「サイ・ヤング賞」も夢ではない。「NPB AWARDS 2023」が28日に都内で開催され、オリックスの山本由伸投手(25)が3年連続でパ・リーグのMVPに輝いた。ポスティングシステムでMLB挑戦を目指し、今後はメジャー球団との交渉も本格化する。そうした中、米メディアなどで指摘されているのが178センチ、79キロという体のサイズだ。メジャー投手として小柄なことに〝不安説〟も流れるが、メジャー関係者からは山本とあるレジェンド右腕をダブらせる声も上がっている。

 黄金エースがまた一つ、大きな勲章を手にした。3年連続のMVPは両リーグ合わせても山田久志(阪急=1976~78年)、イチロー(オリックス=94~96年)に並ぶ3人目の快挙。表彰式に姿を見せた山本は「偉大な大先輩に少しでも追いついていけるよう日々頑張りたい」と喜びを口にし、メジャーについては「また新しいスタートラインに立つということでもっともっとレベルアップしていかないといけない。一日一日を大切に努力を積み重ねたい」と決意を新たにした。

 イベントや表彰式への出席などで多忙な日々を送るが、海を渡る準備も進められている。代理人のジョエル・ウルフ氏によるとMLB10球団以上が関心を示しているといい、山本は近くオンラインで交渉を開始。12月上旬に行われるウインターミーティング終了後に渡米して直接面談に入り、交渉期間の来年1月4日(日本時間5日)まで慎重に見極めていくことになる。

 そんな山本にささやかれているのが、体のサイズによる〝不安説〟だ。米メディアでは178センチ、79キロとメジャー先発投手の中では最も小柄な部類に入ることを指摘されており、オリックス関係者も「角度や球威的に背の高い投手のほうが有利なのはある。試合数(162試合)も先発だと30試合以上は投げないといけないし、移動も含めてスタミナ的な不安もあるかもしれない」と打ち明ける。

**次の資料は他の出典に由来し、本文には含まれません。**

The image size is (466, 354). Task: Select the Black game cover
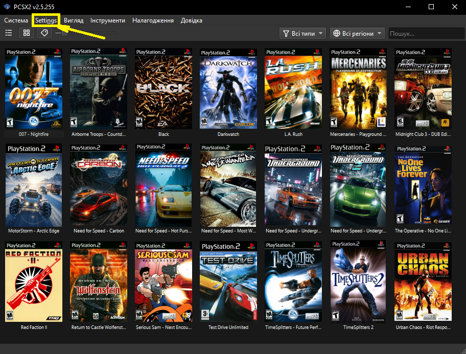164,88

 球速や精度は絶品でも長身ぞろいのメジャー投手と比べると見劣りする感は否めず、ここ数年のシーズン終盤の失速からコンディション面での心配もあるという。

 しかし、あるメジャー関係者は「彼はリンスカムのようになれる」と太鼓判を押す。ジャイアンツ、エンゼルスに在籍した右腕ティム・リンスカムは身長180センチながら160キロ近い速球とカーブ、フォーク、スライダー、チェンジアップと多彩な変化球を自在に操り、2008年から2年連続で「サイ・ヤング賞」を受賞。また、同年から3年連続で最多奪三振、同じく7年連続で2桁勝利をマークし、山本と同様に2度のノーヒットノーランを達成している。

「リンスカムは公称180センチだけど、本当はもっと小さかったと思う。フォームも全身を使って強くしならせて投げ、タイプ的に山本にとても似ている。全盛期は長くはなかったけど、小さくても結果を出せることを証明したすごい投手だし、山本がこれからやる上で彼が大きな参考になるはず」とみている。

 世界のトップに君臨したリンスカムに続き、山本も並みいる大柄な投手に負けないことを証明してもらいたい。